INFORMATION =>

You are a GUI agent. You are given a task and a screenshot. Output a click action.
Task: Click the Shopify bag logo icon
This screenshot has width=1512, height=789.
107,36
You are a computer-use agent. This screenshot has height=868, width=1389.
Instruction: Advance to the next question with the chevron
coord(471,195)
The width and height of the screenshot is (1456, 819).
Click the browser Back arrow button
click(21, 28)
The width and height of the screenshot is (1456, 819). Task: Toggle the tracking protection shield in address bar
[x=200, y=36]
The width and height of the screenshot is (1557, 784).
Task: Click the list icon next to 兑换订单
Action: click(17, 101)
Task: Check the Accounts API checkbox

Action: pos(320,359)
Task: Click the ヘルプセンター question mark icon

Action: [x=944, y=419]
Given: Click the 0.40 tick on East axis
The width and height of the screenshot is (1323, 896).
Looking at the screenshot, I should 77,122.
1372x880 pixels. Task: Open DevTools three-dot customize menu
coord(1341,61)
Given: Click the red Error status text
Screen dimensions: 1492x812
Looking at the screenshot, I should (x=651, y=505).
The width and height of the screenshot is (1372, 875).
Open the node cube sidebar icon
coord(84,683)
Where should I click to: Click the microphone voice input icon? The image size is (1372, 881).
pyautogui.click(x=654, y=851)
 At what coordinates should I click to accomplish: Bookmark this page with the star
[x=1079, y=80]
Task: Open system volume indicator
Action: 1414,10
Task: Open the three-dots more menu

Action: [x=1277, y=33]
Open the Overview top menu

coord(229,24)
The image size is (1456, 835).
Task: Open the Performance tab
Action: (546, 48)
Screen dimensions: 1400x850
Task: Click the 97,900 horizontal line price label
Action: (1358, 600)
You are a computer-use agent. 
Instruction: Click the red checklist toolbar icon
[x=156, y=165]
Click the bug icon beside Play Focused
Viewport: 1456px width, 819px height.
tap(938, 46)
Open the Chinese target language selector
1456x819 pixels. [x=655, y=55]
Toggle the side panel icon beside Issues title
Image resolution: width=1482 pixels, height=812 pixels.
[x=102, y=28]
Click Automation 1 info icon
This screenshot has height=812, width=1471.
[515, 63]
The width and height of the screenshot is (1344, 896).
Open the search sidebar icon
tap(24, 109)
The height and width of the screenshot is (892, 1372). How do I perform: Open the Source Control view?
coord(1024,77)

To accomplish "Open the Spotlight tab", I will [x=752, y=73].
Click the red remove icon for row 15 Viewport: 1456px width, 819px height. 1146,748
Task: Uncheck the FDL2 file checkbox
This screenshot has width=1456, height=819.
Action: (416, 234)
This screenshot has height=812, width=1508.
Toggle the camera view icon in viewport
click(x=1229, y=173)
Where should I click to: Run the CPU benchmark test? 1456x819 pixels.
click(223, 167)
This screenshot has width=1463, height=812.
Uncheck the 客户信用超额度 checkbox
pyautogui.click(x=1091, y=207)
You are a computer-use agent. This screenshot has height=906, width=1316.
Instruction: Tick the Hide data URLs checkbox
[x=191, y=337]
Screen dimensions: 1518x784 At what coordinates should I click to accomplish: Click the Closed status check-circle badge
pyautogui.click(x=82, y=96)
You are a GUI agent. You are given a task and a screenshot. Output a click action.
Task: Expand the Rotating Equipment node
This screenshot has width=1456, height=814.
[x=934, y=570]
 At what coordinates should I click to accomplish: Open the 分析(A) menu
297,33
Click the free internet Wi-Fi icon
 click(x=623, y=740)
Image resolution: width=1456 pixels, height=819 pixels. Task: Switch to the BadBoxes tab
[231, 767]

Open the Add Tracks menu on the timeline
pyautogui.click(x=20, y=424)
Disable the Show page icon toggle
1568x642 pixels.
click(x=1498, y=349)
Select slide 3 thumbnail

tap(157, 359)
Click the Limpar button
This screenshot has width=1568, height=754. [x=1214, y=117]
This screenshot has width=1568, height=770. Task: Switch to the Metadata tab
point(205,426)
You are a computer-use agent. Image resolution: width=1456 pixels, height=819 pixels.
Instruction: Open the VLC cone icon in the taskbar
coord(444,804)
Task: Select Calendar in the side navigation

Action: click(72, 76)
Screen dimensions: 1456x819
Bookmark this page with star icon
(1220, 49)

ACTIVITY =>
Go line by line through the records and copy those that contain the word "computer".

ANSWER SECTION =>
You are a computer-use agent. This screenshot has height=868, width=1389.
You are a computer-use agent. 
You are a computer-use agent. This screenshot has height=906, width=1316.
You are a computer-use agent. Image resolution: width=1456 pixels, height=819 pixels.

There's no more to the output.